Jeb lifted the plate. He handed Carl and Rabbit each a biscuit.

“Here I've gone and forgot myself,” said Charlie. He came to his feet. “I'll be right back.” He rushed out into the commons.

A man with his hat in his hands waited in the doorway. When he stepped out, his head was lowered a bit, near to respectable.

Jeb said, “Leon Hampton?” He braced himself for the punch that Hank's daddy would give him. But Leon waited outside the jail cell. His eyes cast down, he said, “I'm here to make amends for my boy.”

“Don't it beat anything, Jeb? Anything you've ever seen?” Charlie ushered Leon two steps closer to Jeb.

“Here I have prayed for the chance to tell you what I should have stayed to tell you,” Jeb said, “and I'm just dumbstruck as an old mule.” Jeb could not account for Hampton's modesty. “Mr. Hampton, if there is anyway you could forgive me … I am sorry as can be about Hank. I'd give my life for his right about now.”

“I'm sorry, too. That's why I came to you. It were my idea. Charlie was good enough to bring me. I finally got the truth about Hank. He provoked you over that silly Myrna, like he cared two cents for the poor little gal.”

“I shouldn't have hit him back,” said Jeb.

Charlie told Leon, “Hank did land the first blow.”

Leon nodded. “At least a dozen men saw it. Then When Hank got well, didn't he just turn around and pick a fight with my field boss, Lem?” He and Charlie exchanged facts about the matter.

“Hank got well? I don't believe I follow you.” Jeb felt strength coming into his limbs and neck as though revived by Florence's cooking.

“Sure he got well.

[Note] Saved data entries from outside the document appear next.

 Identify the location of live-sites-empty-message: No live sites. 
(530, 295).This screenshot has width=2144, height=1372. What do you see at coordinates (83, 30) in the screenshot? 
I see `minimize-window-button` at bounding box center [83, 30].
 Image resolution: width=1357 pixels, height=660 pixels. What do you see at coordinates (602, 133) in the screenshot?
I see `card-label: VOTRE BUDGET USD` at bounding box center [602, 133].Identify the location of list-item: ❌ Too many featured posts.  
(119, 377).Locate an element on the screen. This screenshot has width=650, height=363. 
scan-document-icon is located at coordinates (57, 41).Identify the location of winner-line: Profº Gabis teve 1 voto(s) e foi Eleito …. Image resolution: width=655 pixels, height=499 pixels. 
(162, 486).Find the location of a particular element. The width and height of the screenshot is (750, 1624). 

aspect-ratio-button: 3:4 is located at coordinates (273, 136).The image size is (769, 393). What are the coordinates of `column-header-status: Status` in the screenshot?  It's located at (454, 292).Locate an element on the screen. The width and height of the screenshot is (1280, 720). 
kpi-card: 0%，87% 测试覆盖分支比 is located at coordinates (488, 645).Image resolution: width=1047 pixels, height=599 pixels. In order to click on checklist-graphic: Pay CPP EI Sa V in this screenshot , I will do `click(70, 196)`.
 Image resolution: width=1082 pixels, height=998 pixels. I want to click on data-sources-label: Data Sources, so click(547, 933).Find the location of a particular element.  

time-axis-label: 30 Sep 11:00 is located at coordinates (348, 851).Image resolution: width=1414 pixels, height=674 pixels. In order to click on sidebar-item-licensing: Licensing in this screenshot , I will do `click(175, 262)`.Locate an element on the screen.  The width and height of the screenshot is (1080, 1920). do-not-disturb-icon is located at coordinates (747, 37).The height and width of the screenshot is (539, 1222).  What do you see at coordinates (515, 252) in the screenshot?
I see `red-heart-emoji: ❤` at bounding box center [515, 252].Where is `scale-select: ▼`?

Then he hauled off and got drunk and plowed into my best field boss. Fell down a hill. Broke his neck.”

“Funeral was filled with all those boys from the bunkhouse. Myrna was just sloppy sad,” said Charlie. “You think she had any sincerity in her?” he asked Leon.

“I didn't kill Hank?” Jeb had trouble digesting the news. “Charlie?”

“When I finally got that letter and spilled it to Mr. Hampton, he made me swear not to tell you, Brother. He wanted to tell you hisself.”

“Looks of things, I liked to have waited too long,” said Hampton.

Maynard entered with a letter. I finally got through to them Texarkana cops, Mr. Hampton. Your letter is legitimate. Mr. Nubey, all murder charges have been dropped against you. Sorry about the mix-up.” He opened the cell door, then turned to Leon Hampton. “You think your field man will get sentenced?”

“I got him a lawyer myself. Paid his bail. My word is good in that county. Lem's got a good chance of having the charges dropped.” Leon Hampton sat on the bench as though the weight of the past week sat itself upon his chest. “I gave Hank everything.” He put his face in his hands and sobbed.